**MATERIAL FOR THIS EXERCISE:**
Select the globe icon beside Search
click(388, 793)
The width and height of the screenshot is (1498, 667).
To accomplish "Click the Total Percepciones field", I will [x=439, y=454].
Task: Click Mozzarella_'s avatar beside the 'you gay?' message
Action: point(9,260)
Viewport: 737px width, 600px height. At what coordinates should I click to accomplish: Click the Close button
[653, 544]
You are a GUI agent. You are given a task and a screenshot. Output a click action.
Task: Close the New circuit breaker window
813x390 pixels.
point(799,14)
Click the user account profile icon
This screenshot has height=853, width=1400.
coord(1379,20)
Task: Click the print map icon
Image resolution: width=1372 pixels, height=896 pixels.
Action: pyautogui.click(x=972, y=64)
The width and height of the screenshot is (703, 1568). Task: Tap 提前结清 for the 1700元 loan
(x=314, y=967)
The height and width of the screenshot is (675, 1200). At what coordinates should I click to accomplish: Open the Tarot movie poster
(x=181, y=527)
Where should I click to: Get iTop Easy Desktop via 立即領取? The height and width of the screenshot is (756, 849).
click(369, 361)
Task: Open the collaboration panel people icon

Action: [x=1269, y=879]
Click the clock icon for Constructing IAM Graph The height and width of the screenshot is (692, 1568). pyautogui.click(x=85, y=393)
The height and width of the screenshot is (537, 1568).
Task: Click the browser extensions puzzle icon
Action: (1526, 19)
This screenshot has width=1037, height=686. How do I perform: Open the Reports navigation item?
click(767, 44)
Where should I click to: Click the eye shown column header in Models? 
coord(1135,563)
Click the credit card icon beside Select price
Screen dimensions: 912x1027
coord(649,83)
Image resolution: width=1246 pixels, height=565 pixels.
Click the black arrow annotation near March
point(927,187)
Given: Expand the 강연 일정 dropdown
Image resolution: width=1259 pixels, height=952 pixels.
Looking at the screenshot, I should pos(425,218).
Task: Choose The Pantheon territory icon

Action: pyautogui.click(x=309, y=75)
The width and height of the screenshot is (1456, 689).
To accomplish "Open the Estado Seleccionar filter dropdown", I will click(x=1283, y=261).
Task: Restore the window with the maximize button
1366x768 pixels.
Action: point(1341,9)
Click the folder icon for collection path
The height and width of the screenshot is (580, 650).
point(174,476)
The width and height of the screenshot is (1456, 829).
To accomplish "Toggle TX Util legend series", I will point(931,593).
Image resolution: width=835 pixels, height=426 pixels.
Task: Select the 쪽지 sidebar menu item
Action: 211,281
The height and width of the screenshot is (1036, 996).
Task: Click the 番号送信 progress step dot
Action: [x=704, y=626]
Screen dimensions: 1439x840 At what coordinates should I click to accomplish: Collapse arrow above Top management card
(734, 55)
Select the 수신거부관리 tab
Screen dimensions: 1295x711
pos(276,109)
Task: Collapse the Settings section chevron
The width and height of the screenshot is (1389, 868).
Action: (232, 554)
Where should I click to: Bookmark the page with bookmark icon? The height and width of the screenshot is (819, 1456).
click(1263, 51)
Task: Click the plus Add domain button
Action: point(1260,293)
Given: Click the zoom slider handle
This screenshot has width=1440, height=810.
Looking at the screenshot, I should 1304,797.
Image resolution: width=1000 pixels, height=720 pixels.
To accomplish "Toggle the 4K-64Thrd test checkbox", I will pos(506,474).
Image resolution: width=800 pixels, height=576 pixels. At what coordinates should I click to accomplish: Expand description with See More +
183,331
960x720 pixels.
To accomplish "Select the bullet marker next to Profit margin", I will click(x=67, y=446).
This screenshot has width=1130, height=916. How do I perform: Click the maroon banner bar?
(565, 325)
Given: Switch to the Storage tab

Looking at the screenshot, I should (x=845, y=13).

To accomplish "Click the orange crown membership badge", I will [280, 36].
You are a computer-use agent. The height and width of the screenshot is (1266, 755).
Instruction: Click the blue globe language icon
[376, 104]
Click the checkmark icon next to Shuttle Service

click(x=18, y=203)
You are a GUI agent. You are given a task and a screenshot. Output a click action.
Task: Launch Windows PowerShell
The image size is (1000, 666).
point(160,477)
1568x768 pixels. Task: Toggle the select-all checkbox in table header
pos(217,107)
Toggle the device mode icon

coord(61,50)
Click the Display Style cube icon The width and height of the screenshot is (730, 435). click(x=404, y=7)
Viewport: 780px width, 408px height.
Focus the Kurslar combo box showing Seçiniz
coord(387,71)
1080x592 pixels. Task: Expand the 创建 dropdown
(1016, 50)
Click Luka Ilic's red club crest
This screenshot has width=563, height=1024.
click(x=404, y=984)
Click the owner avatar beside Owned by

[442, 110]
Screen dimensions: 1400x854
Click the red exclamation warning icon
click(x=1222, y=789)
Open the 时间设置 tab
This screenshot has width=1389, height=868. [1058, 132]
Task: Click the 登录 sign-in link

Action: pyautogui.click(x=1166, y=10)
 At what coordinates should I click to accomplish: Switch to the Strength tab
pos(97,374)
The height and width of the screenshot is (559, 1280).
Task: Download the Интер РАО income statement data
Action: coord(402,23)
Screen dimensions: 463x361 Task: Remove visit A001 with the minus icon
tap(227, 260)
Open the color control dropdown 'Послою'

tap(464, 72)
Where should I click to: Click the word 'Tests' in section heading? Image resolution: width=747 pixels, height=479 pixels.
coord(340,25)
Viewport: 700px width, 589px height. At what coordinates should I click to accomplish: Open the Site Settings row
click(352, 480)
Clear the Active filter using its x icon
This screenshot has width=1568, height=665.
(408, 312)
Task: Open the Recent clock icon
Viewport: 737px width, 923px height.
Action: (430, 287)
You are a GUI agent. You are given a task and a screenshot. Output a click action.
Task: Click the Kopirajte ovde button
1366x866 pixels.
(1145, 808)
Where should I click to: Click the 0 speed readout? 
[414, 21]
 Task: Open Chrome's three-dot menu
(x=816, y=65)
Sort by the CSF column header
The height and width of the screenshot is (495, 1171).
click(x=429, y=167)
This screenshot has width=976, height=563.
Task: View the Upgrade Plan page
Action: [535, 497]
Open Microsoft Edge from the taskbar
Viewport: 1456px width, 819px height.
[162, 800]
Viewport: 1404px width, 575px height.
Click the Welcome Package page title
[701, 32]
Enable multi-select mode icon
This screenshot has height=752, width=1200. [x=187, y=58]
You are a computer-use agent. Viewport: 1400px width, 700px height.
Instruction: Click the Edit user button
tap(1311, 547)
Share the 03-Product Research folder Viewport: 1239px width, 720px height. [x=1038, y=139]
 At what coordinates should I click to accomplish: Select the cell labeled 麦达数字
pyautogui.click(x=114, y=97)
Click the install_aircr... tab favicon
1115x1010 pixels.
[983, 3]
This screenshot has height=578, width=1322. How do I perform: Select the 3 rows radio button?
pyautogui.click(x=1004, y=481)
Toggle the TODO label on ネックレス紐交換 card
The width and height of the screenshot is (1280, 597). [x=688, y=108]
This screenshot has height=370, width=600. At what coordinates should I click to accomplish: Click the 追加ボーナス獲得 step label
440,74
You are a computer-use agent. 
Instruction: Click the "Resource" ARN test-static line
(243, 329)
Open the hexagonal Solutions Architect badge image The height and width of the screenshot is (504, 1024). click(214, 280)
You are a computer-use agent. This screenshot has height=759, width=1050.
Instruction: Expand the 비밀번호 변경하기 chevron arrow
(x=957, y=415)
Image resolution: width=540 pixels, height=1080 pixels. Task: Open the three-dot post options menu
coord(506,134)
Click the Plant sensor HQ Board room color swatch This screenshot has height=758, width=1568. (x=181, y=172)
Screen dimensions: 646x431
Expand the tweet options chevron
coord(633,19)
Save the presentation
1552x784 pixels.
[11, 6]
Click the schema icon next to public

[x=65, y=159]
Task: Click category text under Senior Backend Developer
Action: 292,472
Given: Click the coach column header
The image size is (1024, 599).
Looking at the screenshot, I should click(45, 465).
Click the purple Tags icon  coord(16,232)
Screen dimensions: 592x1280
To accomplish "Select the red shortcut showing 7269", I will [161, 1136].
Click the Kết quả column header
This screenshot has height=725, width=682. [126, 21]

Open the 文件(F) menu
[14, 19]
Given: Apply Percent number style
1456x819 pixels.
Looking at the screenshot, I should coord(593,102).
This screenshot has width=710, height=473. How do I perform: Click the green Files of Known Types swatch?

**TASK GOAL:**
Return the lines of the listing verbatim, starting at the line that contains "Click the owner avatar beside Owned by" and ending with the line that contains "This screenshot has width=1389, height=868.", both included.

**ANSWER TO THIS EXERCISE:**
Click the owner avatar beside Owned by

[442, 110]
Screen dimensions: 1400x854
Click the red exclamation warning icon
click(x=1222, y=789)
Open the 时间设置 tab
This screenshot has width=1389, height=868. [1058, 132]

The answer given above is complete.